Ingénierie des semi-conducteurs
20 mai 2021
La pénurie actuelle de semi-conducteurs pour l'industrie automobile n'est pas près de s'arrêter.
Lorsque la pandémie de COVID-19 a frappé au début de l'année 2020, elle a fait des ravages dans la chaîne d'approvisionnement mondiale, mais elle a surtout pris les constructeurs automobiles au dépourvu. Lorsque les équipementiers automobiles ont annulé leurs commandes de puces au cours d'une période d'environ huit semaines de fermeture d'usines, ils ont découvert par la suite que leurs stocks de circuits intégrés critiques s'étaient évaporés.
Pour que la tempête soit encore plus parfaite, la pandémie a été exacerbée par plusieurs autres événements, notamment l'énorme tempête de verglas de l'hiver texan qui a entraîné la fermeture des usines de fabrication de puces à Austin, un incendie majeur dans l'usine de fabrication de plaquettes de Renesas Electronics à Naka, au Japon, et une sécheresse persistante à Taïwan. Tous ces événements ont fortement réduit les stocks de circuits intégrés dans l'industrie automobile.
Les prévisions concernant la disponibilité des puces pour l'industrie automobile sont aujourd'hui très diverses. Les plus optimistes vont de la fin de cette année au début de l'année prochaine, en passant par le troisième trimestre. Mais la pénurie de circuits intégrés pour l'automobile se prolongera très probablement jusqu'en 2022, voire jusqu'en 2023, selon les analystes de l'industrie, lorsque les capacités de fonderie de circuits imprimés de TMSC, d'Intel et d'autres entreprises devraient être mises en service.
Le recul important des commandes de circuits intégrés par les principaux équipementiers automobiles s'est déjà avéré extrêmement coûteux pour cette industrie, en repoussant les commandes à la fin de la longue et complexe chaîne d'approvisionnement en semi-conducteurs, et en obligeant pratiquement tous les constructeurs automobiles du monde entier à fermer leurs usines. La pénurie de puces a touché presque tous les constructeurs automobiles, des Trois de Detroit (General Motors, Ford et Stellantis, anciennement Fiat Chrysler) à la plupart des grands constructeurs européens, japonais et coréens.
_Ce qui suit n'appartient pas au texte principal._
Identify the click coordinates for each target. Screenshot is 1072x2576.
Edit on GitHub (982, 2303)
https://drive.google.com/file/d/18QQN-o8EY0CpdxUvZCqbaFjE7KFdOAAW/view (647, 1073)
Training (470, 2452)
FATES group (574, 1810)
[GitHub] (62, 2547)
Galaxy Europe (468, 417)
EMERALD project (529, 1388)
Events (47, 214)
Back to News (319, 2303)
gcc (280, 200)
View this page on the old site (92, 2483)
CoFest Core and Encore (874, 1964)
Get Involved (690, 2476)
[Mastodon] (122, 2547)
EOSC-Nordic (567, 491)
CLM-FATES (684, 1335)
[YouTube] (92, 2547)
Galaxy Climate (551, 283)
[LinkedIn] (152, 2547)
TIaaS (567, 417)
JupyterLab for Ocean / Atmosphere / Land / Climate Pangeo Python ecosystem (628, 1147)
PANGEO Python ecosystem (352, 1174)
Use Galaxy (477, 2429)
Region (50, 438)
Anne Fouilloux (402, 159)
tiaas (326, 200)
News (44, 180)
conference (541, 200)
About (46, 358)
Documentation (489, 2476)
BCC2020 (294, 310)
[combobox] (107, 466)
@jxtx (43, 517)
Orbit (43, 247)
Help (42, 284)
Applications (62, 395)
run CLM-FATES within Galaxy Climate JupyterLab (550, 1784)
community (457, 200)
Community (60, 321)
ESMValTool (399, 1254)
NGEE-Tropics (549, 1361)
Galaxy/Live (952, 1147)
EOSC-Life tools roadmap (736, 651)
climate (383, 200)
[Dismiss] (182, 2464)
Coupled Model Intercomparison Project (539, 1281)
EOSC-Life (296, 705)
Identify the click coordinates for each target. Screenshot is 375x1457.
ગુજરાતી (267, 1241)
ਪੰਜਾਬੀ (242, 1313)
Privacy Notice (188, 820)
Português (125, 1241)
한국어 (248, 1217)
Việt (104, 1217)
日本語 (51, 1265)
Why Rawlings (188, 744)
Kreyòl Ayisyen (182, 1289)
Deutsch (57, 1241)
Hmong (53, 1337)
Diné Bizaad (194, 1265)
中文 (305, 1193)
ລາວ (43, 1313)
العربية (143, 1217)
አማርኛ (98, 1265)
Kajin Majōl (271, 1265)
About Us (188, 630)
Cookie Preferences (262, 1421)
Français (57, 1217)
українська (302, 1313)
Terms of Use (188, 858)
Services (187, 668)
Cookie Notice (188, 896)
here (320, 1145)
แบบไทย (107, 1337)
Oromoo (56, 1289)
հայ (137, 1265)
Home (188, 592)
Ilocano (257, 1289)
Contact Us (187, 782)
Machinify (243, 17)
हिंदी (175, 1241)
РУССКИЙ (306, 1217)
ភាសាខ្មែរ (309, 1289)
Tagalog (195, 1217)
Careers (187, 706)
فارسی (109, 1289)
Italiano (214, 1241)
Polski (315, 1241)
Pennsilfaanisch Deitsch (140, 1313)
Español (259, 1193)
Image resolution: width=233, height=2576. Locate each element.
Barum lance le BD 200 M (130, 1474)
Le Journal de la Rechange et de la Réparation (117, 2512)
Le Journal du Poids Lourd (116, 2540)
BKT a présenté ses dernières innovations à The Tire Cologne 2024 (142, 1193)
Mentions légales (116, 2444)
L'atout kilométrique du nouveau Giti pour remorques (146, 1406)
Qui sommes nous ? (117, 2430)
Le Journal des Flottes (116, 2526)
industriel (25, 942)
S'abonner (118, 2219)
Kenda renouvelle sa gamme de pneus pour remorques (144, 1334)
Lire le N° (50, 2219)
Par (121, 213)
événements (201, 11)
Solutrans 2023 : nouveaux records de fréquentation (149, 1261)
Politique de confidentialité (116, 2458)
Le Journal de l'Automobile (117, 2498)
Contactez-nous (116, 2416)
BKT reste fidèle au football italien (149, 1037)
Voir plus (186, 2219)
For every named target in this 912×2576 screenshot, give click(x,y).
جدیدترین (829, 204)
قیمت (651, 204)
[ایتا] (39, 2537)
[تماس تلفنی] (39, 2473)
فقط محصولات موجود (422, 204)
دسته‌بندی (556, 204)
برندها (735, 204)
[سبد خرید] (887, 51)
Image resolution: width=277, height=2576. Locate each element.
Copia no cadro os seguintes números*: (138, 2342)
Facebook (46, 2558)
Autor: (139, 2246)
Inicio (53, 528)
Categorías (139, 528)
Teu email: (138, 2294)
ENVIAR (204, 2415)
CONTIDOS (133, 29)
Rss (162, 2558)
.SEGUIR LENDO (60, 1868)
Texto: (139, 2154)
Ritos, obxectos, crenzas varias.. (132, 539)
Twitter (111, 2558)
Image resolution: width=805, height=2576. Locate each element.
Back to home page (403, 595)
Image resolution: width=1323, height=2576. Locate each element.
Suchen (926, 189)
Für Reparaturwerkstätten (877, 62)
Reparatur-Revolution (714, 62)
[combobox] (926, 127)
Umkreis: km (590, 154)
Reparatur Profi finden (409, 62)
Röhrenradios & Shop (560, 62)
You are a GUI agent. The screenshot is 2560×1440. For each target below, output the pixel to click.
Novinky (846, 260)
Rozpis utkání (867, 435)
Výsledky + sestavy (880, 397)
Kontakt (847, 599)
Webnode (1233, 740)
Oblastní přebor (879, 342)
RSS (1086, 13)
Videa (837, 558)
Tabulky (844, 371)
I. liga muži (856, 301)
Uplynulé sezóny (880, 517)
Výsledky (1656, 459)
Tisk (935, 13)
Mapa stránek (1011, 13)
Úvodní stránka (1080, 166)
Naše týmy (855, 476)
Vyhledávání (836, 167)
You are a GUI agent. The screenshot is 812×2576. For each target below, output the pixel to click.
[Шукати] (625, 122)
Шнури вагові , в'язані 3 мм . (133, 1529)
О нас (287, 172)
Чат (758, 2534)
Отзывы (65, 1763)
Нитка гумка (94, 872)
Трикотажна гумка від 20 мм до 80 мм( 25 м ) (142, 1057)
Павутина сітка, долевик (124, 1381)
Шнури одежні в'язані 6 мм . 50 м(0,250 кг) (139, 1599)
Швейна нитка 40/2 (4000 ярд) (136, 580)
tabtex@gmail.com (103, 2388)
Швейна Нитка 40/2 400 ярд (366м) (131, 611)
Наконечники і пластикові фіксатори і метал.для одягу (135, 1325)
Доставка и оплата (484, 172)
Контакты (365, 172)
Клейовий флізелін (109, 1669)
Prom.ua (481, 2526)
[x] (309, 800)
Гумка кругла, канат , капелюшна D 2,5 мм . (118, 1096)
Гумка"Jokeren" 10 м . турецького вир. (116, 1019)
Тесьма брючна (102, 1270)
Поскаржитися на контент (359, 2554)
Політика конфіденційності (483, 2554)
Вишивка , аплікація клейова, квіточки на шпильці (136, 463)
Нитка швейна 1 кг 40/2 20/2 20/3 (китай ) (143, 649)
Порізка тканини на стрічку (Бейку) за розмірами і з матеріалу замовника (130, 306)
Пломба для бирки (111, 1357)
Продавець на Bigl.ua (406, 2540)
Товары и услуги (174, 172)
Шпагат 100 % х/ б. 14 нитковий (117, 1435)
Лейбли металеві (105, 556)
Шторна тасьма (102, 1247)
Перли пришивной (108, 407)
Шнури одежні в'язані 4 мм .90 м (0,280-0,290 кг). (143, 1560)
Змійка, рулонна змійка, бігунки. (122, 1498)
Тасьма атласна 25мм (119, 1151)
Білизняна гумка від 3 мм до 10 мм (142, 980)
Presque tous les grands constructeurs automobiles ont annoncé des fermetures ou des ralentissements périodiques de leurs usines, certains prenant même des mesures extrêmes. Parmi les plus durement touchés, Ford a dû se résoudre à construire ses pick-up F-150 - le véhicule le plus populaire et de loin le plus rentable de l'entreprise - sans les puces nécessaires pour les vendre, en garant les camions dans des parcs jusqu'à ce que les circuits intégrés arrivent pour rendre les unités pleinement opérationnelles. Ford a annoncé précédemment que si la pénurie de semi-conducteurs se prolongeait jusqu'au premier semestre 2021, elle aurait un impact sur le bénéfice ajusté avant intérêts et impôts de Ford compris entre 1,0 et 2,5 milliards de dollars. Lors de la présentation des résultats de Ford pour le premier trimestre 2021, le 28 avril, l'entreprise a déclaré un bénéfice net de 3,3 milliards de dollars pour un chiffre d'affaires de 36,2 milliards de dollars, soulignant qu'elle était confrontée à une hausse des coûts de 2,5 milliards de dollars en glissement annuel en raison de la pénurie mondiale de semi-conducteurs et de l'augmentation des coûts des matières premières. Ford a également déclaré avoir perdu environ 200 000 unités au premier trimestre, soit 17 % de la production, et s'attendre à ce que la pénurie de semi-conducteurs ne soit pas entièrement résolue avant 2022.
Quelle est la cause de la pénurie ?
La pénurie de puces dans l'industrie automobile s'explique principalement par le fait que les équipementiers ont réduit leurs commandes de circuits intégrés pendant les quelque huit semaines qu'a duré la pandémie, au cours desquelles les usines ont été complètement fermées. L'explosion de la demande est venue de tous les coins du secteur de l'électronique, les travailleurs à domicile ayant soudainement libéré une demande imprévue de puces dans des appareils électroniques de tous types, y compris les PC, les ordinateurs portables, les tablettes, les routeurs et d'autres équipements de réseau. Cette demande a grignoté une partie des marchés auparavant réservés au secteur de l'automobile.
"Pour mieux comprendre les défis liés au déséquilibre entre l'surfre et la demande, il est important de prendre du recul et d'examiner comment nous en sommes arrivés là, ce qui a pris 15 ans depuis la sortie des premiers smartphones", a déclaré Kamal Khouri, vice-président et directeur général de la branche automobile de GlobalFoundries. "Les minuscules puces centrées sur l'informatique ont emprunté une voie, tandis que les puces riches en fonctionnalités - qui améliorent l'expérience des utilisateurs de dispositifs tels que l'écran tactile, la détection des angles morts, la communication et le paiement intelligent - en ont emprunté une autre. La R&D et les investissements se sont concentrés sur les petites puces, tandis que les puces riches en fonctionnalités sont devenues discrètement des moteurs de la croissance technologique et économique."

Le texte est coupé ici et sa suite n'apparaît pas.